The Logical Domains Manager package adds the following predefined rights profiles to the local rights configuration. These rights profiles delegate administrative privileges to unprivileged users:
The LDoms Management profile permits a user to use all ldm subcommands.
The LDoms Review profile permits a user to use all list-related ldm subcommands.
The LDoms Consoles profile permits a user to connect to all domain consoles.
These rights profiles can be assigned directly to users or to a role that is then assigned to users. When one of these profiles is assigned directly to a user, you must use the pfexec command or a profile shell, such as pfbash or pfksh, to successfully use the ldm command to manage your domains. Determine whether to use roles or rights profiles based on your rights configuration. See System Administration Guide: Security Services or Securing Users and Processes in Oracle Solaris 11.4.

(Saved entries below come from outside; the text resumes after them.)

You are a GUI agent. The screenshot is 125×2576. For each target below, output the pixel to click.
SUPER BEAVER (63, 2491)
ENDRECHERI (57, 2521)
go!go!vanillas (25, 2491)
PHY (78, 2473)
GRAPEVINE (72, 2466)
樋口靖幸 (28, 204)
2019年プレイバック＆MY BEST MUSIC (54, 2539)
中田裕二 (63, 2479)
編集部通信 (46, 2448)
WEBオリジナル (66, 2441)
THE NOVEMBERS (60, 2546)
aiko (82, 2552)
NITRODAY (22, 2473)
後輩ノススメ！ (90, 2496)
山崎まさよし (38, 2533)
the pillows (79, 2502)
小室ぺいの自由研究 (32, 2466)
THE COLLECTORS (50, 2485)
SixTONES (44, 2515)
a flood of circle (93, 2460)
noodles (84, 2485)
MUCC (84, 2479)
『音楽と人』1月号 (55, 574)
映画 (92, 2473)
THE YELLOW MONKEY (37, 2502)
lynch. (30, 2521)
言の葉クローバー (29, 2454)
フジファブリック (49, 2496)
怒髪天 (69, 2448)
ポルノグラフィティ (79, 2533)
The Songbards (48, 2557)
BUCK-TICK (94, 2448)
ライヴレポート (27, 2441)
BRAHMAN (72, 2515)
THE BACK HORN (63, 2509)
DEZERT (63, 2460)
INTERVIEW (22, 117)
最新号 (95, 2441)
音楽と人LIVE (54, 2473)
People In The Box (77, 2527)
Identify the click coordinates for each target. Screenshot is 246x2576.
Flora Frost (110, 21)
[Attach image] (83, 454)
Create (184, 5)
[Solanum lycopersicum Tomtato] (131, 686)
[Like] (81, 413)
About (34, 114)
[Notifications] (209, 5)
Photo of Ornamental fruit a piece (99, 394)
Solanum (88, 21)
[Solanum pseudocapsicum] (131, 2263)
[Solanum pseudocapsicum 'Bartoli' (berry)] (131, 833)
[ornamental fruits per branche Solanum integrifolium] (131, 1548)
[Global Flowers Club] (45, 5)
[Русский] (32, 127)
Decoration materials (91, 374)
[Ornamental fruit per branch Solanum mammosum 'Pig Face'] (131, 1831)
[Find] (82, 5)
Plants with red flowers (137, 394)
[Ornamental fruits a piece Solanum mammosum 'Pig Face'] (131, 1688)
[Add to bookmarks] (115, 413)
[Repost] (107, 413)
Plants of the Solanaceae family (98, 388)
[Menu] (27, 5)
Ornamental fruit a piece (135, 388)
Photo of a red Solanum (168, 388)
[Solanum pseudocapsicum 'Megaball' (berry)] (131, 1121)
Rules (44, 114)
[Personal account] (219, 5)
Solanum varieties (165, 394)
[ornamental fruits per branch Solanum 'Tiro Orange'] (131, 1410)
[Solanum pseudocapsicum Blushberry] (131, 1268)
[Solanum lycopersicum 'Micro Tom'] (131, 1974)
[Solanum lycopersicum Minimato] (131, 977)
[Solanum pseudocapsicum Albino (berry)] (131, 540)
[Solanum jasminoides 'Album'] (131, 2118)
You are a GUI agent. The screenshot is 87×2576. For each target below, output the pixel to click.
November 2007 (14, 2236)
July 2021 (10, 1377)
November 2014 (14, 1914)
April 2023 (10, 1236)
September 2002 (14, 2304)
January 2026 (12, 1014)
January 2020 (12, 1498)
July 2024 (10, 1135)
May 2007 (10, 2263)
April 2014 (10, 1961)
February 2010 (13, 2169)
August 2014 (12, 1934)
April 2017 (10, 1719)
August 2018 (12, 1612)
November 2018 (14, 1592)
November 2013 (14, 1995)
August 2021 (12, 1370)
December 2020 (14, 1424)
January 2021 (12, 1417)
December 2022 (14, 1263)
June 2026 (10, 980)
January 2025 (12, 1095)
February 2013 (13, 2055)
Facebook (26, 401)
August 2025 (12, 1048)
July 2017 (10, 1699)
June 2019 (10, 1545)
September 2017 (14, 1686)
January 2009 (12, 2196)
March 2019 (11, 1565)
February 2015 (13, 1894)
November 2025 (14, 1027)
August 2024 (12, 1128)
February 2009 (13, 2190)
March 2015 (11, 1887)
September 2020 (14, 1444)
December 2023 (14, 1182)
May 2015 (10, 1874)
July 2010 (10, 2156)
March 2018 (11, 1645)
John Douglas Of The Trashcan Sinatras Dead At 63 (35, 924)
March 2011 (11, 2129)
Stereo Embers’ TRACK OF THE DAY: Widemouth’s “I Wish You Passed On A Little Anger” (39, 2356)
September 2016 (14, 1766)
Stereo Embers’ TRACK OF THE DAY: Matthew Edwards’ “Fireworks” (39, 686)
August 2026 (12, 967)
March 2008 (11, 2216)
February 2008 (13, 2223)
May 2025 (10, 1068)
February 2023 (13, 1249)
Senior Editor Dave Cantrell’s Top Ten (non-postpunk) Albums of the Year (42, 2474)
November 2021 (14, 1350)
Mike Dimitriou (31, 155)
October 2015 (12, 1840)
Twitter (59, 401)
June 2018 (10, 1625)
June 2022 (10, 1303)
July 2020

Users, authorizations, rights profiles, and roles can be configured in the following ways:
Locally on the system by using files
Centrally in a naming service, such as LDAP
Installing the Logical Domains Manager adds the necessary rights profiles to the local files. To configure profiles and roles in a naming service, see System Administration Guide: Naming and Directory Services (DNS, NIS, and LDAP). For an overview of the authorizations and execution attributes delivered by the Logical Domains Manager package, see Logical Domains Manager Profile Contents. All of the examples in this chapter assume that the rights configuration uses local files.